- [EXERCISE]:
Below are some records; copy each line in them that contains "dropdown".
MATERIAL FOR THIS TASK below:
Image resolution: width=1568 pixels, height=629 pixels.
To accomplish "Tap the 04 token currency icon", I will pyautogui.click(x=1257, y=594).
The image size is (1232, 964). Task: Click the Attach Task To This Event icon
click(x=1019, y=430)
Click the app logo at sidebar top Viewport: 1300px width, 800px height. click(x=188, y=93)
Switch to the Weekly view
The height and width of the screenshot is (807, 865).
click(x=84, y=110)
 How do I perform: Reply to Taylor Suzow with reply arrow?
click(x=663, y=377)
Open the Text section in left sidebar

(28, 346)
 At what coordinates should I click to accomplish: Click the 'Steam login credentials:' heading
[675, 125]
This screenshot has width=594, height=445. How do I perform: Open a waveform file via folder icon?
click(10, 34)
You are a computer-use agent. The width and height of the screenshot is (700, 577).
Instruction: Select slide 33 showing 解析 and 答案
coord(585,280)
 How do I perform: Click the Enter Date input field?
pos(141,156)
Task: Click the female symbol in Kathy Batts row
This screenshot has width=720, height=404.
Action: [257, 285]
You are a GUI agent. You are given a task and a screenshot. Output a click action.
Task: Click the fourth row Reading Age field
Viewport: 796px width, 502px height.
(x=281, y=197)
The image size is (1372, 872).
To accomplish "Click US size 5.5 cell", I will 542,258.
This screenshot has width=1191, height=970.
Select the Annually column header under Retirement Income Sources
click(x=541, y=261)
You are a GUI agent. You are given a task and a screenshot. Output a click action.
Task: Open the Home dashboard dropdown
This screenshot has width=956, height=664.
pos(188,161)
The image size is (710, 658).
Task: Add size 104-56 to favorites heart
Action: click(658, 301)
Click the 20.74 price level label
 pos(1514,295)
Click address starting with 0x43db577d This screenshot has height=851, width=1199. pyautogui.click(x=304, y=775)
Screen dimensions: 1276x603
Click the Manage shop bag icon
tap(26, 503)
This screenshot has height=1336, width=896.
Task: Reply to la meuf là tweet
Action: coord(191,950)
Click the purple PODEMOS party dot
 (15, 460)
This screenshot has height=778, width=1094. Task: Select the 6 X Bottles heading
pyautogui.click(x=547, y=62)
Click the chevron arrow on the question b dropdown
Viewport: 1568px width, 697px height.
End of MATERIAL FOR THIS TASK.
- [REPLY]:
Task: Open the Home dashboard dropdown
Click the chevron arrow on the question b dropdown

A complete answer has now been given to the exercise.